You can also fold these into .github/copilot-instructions.md (which VS Code picks up automatically), but standalone skills are tool-agnostic.
The properly interesting bit is that agents now write their own skills–piclaw built its own hot-reload, backup, and web scraping skills after I’d guided it through the process a few times. Early days, but that’s where this is headed.
MCP tools work better than skills for chaining–models struggle to chain skills together, whereas MCP narrows context and presents clear next steps. But for teaching how rather than what, skills are still invaluable.
The PLAN.md Loop
After doing the prep work, I go into a loop I’ve been tightening for months:
From the SPEC.md, I create a PLAN.md–not a flat TODO checklist, but a structured breakdown the agent can reason about (what’s done, what’s blocked, why). It updates the plan as it goes, which also refreshes model context. No reliance on built-in planning tools (which are patchy across models), and the plan is always in the repo for me to review.
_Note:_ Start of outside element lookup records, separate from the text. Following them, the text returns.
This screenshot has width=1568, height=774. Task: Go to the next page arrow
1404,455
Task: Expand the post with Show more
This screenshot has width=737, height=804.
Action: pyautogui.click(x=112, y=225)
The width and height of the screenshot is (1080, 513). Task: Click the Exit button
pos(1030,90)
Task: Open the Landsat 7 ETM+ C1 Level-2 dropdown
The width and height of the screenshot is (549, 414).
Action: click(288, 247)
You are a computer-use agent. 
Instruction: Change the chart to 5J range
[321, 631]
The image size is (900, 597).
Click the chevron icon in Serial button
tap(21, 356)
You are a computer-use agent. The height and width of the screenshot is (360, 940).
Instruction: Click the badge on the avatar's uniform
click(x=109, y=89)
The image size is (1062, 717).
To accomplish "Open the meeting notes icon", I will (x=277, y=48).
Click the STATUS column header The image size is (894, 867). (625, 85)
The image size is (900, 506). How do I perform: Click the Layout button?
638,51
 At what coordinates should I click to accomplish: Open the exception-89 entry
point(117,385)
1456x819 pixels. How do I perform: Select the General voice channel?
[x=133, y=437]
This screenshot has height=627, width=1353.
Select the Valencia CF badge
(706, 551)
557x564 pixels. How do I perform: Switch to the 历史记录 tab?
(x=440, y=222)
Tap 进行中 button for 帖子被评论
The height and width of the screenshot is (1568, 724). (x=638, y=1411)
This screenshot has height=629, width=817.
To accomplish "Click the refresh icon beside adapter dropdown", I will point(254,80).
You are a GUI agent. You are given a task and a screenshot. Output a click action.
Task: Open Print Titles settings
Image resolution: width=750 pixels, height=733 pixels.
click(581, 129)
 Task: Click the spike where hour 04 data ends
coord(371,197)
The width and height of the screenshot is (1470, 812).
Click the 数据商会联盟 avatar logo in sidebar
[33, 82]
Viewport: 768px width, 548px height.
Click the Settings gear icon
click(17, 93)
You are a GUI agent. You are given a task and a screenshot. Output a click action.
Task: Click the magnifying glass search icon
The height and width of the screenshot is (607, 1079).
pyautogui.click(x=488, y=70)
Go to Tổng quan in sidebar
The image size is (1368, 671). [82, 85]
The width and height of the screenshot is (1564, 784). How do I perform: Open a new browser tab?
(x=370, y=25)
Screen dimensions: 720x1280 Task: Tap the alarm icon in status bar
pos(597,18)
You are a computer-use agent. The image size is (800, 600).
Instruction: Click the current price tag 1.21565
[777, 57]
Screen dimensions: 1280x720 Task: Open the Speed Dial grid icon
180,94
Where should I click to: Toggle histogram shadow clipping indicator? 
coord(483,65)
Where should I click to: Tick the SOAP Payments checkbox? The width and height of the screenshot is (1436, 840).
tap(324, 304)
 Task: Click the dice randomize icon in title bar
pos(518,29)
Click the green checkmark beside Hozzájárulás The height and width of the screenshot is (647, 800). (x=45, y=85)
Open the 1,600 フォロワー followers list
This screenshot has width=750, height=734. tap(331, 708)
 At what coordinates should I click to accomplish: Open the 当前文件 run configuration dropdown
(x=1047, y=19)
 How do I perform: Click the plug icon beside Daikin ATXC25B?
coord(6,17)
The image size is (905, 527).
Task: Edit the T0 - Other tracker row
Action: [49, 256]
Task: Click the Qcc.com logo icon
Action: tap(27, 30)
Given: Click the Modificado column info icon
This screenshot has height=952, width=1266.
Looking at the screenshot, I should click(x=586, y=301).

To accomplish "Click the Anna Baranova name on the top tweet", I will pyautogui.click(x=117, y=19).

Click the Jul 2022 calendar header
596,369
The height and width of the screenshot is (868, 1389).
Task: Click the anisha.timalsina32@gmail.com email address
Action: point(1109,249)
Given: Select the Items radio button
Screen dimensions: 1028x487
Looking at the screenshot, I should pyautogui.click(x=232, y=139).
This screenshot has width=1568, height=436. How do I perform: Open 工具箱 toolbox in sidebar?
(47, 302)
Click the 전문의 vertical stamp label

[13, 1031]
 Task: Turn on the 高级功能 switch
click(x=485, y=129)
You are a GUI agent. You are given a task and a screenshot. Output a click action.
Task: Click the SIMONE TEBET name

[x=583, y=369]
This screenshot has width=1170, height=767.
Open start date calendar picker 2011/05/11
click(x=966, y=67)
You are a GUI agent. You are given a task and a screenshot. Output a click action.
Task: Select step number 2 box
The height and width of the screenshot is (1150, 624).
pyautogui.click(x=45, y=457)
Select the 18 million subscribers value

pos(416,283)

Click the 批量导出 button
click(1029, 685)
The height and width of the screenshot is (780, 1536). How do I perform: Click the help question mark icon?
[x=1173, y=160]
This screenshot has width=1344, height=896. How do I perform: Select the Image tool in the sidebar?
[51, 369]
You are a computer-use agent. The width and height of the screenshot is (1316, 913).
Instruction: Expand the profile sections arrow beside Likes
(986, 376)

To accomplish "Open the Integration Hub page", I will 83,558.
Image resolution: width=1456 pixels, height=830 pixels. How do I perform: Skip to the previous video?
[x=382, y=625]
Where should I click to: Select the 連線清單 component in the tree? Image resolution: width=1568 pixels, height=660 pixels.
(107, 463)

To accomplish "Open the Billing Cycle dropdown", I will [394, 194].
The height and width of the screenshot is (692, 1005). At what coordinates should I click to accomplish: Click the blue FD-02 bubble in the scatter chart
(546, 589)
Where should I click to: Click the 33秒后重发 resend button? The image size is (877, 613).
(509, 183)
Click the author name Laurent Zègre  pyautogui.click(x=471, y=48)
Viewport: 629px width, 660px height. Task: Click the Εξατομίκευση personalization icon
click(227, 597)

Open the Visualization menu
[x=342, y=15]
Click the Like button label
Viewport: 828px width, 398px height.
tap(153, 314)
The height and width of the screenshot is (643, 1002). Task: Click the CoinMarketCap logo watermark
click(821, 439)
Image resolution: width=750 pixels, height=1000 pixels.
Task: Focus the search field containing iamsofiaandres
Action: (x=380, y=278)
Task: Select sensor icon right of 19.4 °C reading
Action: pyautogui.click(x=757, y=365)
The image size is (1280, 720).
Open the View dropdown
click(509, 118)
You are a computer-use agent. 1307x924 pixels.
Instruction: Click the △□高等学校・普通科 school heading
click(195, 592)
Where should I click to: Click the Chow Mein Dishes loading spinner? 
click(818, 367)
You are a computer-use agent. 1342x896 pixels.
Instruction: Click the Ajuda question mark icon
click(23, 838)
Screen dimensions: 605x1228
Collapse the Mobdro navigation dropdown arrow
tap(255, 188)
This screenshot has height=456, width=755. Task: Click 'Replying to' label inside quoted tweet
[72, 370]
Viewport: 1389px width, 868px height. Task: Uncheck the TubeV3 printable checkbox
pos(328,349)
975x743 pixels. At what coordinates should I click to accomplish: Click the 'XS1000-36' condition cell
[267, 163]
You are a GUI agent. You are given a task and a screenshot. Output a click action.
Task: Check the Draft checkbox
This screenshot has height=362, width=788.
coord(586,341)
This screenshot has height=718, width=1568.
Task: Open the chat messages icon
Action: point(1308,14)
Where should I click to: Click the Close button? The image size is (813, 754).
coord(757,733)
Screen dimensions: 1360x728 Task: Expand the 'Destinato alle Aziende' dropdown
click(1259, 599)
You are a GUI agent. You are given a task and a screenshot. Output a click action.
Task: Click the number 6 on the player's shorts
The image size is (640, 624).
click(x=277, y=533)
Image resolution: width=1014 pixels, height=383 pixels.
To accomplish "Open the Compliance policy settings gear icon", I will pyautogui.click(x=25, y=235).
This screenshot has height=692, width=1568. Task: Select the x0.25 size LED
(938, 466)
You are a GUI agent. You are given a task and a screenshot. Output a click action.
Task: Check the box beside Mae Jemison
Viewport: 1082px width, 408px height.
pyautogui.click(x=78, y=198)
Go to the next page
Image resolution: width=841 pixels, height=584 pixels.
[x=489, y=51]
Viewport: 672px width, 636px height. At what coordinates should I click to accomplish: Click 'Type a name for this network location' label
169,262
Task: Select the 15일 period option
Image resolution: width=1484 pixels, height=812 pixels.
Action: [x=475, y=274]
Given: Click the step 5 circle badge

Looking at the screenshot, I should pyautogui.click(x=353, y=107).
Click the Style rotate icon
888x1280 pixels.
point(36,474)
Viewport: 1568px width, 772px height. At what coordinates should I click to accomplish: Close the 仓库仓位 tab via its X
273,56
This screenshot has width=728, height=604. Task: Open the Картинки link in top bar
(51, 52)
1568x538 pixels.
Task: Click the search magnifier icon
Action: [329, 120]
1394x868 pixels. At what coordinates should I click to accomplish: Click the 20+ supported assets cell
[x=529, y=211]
The loop itself is pretty simple:
- I break down work into focused chunks–scaffolding, data model, API, etc.
- The agent writes code, lints, tests, documents, and updates the
PLAN.md. - I review and steer–correcting, feeding it more context, or pointing at examples.
Steering
The most important bit of the loop–and the one most people get wrong at first. Effective steering isn’t about reprompting and hoping for the best; it’s about funnelling the agent’s attention to the right context:
- TDD-like tests–describe expected behaviour, ask the agent to make them pass. My most reliable workflow, especially when porting across languages.
- Linting and static analysis via
Makefileor CI–the agent self-corrects. I aim for 80% coverage as a quality bar. - Steering by example–pointing at existing code that demonstrates the right approach.
- Switching models–
Claudestill writes dodgy tests (ok, fine, it forgets all sorts of corner cases), so I useCodexmodels for test and security audits.
Yes, that’s proper work. But it’s no different from managing humans, and it gets easier with practice.
Language Matters
Some languages are inherently better for agents–not in terms of popularity (any agent can do decent Python), but because strong types and annotations help models understand intent and self-correct.
In my experience, Go, Rust and TypeScript work much better than Swift (too many revisions, too-opinionated frameworks). Go in particular reinforces context through explicit function and interface references, and TypeScript has excellent tooling for enforcing good practices–which is why I’ve been using both a lot more recently.
What’s Next
My sandboxing approach is working well, and I don’t see myself changing it anytime soon. But I’ve been slowly extending my agents’ reach–piclaw, which started as a weekend hack, is now a fully-fledged agentic assistant on my phone, and I’ve been giving it more autonomy as I learn to trust the guardrails.
The next frontier (boy, is this a pompous term, but I guess corporate speak is sneaking in this late in the evening) is getting agents to collaborate–sharing context and skills to work as a group. I have some ideas about how to do it, but that’s a matter for another post.